╔══

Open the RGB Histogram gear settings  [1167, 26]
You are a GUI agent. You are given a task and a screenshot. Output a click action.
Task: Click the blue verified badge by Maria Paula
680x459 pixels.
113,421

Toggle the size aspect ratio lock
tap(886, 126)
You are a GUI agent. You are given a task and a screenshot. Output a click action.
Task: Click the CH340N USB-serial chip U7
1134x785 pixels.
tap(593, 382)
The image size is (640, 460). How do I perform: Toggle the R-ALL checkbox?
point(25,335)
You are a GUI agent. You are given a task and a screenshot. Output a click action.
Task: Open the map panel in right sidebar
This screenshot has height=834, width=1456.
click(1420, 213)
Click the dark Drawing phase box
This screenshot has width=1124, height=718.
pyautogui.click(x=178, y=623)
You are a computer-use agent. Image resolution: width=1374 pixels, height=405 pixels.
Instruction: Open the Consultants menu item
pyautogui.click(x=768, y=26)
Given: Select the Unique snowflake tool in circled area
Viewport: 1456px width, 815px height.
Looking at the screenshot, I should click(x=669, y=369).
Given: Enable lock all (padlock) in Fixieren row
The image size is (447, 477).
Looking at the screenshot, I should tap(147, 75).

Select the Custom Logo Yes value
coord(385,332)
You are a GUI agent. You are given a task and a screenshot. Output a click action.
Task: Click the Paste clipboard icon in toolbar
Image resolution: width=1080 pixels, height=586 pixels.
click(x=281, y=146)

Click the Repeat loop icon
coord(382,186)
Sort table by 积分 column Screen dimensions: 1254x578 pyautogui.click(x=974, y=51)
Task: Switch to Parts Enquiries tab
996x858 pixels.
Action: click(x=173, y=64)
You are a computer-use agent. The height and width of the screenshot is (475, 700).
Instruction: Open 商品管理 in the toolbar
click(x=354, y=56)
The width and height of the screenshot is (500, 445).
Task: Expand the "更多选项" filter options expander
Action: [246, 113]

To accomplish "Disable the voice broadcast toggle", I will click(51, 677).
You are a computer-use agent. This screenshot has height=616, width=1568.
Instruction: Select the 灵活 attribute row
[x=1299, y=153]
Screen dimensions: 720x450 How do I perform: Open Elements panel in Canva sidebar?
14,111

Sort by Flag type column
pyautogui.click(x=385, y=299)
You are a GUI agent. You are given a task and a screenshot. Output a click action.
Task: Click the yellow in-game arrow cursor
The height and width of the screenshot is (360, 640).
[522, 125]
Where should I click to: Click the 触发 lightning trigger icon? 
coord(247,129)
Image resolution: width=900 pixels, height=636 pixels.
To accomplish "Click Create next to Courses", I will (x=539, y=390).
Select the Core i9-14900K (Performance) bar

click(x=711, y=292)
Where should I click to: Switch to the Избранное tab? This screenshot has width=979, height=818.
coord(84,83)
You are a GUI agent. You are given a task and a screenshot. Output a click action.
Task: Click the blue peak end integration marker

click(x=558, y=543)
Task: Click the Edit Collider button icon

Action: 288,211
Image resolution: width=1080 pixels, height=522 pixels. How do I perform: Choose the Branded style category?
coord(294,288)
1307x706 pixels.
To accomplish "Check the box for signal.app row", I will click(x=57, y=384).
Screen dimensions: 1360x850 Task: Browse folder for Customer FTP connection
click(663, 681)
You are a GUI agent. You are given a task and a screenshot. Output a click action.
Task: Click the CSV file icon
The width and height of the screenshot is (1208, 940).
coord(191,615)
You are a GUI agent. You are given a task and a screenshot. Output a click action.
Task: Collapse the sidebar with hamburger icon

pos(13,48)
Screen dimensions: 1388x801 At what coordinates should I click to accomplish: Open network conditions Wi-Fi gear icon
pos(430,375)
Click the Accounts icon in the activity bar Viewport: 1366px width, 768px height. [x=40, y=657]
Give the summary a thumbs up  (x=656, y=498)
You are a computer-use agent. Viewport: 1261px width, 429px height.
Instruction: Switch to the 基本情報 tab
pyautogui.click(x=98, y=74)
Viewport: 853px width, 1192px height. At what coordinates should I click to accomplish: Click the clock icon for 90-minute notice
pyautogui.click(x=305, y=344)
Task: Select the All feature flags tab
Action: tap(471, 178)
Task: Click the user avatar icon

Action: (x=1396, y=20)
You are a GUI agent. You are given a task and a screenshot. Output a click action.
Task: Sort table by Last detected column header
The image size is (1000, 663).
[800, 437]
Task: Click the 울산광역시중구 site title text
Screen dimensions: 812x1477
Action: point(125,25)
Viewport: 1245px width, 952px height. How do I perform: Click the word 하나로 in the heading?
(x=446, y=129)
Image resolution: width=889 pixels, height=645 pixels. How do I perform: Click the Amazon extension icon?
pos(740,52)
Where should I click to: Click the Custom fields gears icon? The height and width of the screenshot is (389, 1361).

╚══

How many lines in these records hold the string "computer"? Reply with the number alone.

(FINISHED TASK) 4